Flávio Bolsonaro atua contra o Brasil ao lado de lobista investigado nos EUA
Em audiência pública em Washington, o senador Flávio Bolsonaro (PL-RJ) foi a única voz brasileira, entre 34 participantes, a não se opor à imposição de uma sobretaxa de 25% sobre produtos nacionais pelos Estados Unidos. Em vez de defender os interesses do país, o parlamentar endossou as acusações americanas e pediu apenas o adiamento da medida para depois das eleições, argumentando que a taxação agora poderia fortalecer a oposição. A postura, que contraria a posição oficial do governo brasileiro, rendeu ao parlamentar uma nota de repúdio do Itamaraty.

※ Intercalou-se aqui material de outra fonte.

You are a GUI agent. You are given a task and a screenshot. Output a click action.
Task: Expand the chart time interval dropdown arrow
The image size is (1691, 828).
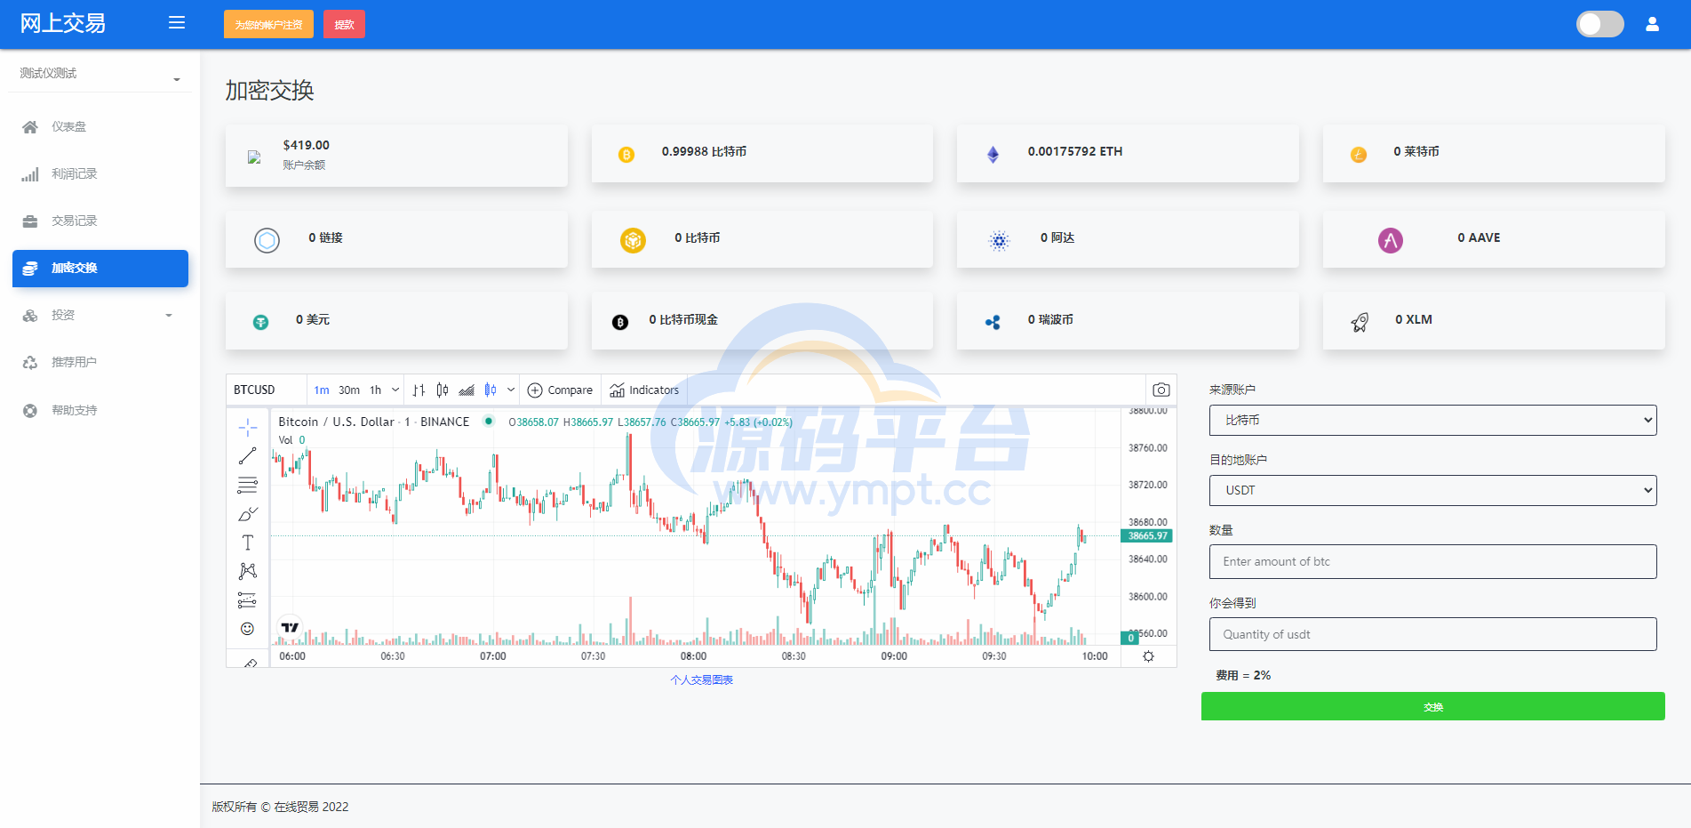pyautogui.click(x=395, y=390)
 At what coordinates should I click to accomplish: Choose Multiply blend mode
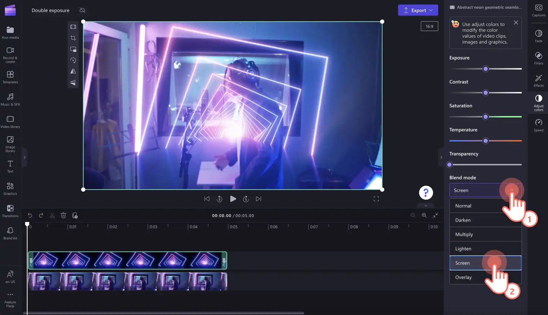pos(486,235)
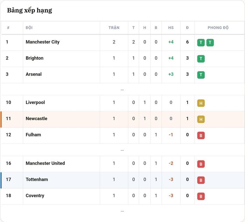Open the Manchester City team link
Image resolution: width=245 pixels, height=222 pixels.
click(x=42, y=42)
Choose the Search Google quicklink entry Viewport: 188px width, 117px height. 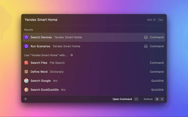coord(94,81)
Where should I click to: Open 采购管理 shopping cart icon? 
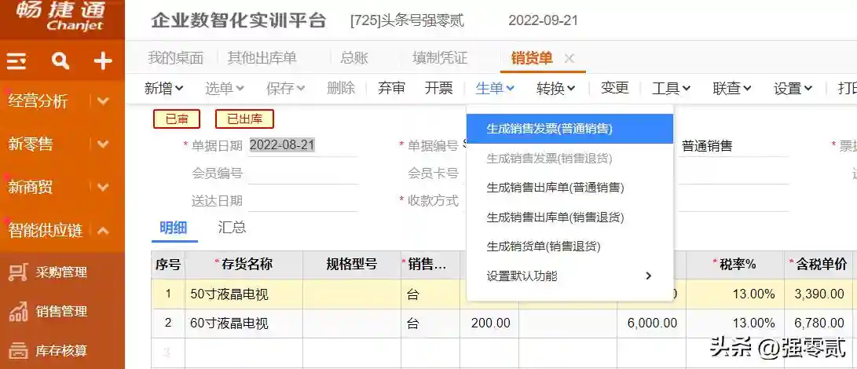coord(18,272)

A atuação do senador ocorre em um contexto de intensa articulação do bolsonarismo com figuras da extrema direita americana. O principal elo é Jason Miller, ex-assessor de Donald Trump e lobista que mantém uma relação próxima com a família Bolsonaro. Miller é o nome por trás da Gettr, rede social que tentou se estabelecer no Brasil com uma agressiva operação política e financeira, hoje sob escrutínio da Justiça americana.
Documentos judiciais revelam que a operação da Gettr no Brasil, comandada por Paulo Figueiredo, foi financiada com dinheiro de um esquema de fraude bilionário liderado pelo empresário chinês Miles Guo. Os recursos bancaram publicidade em veículos de imprensa alinhados ao bolsonarismo, como a Jovem Pan, patrocinaram eventos de parlamentares como Eduardo Bolsonaro e Carlos Jordy, e chegaram a planejar a encomenda de uma pesquisa eleitoral cujo resultado só seria divulgado se fosse favorável ao então presidente.
A Justiça dos EUA já condenou a Gettr a devolver 35,6 milhões de dólares (cerca de R$ 192 milhões) e o próprio Miller é cobrado a restituir mais de 350 mil dólares recebidos de empresas de fachada ligadas ao esquema. Enquanto atua como lobista remunerado pela Índia, defendendo os interesses do país asiático junto ao governo americano, Miller dedica-se à causa bolsonarista sem registro de pagamento, promovendo ataques a instituições brasileiras, como o STF, e ao presidente Lula.
A relação de Miller com o clã Bolsonaro é explícita, com agradecimentos públicos de Eduardo Bolsonaro e postagens de Miller apoiando uma candidatura de Flávio em 2026. O episódio em Washington expõe a aliança entre um setor da oposição brasileira e operadores estrangeiros cujas atividades são financiadas por dinheiro ilícito e que atuam abertamente contra os interesses econômicos e soberanos do Brasil.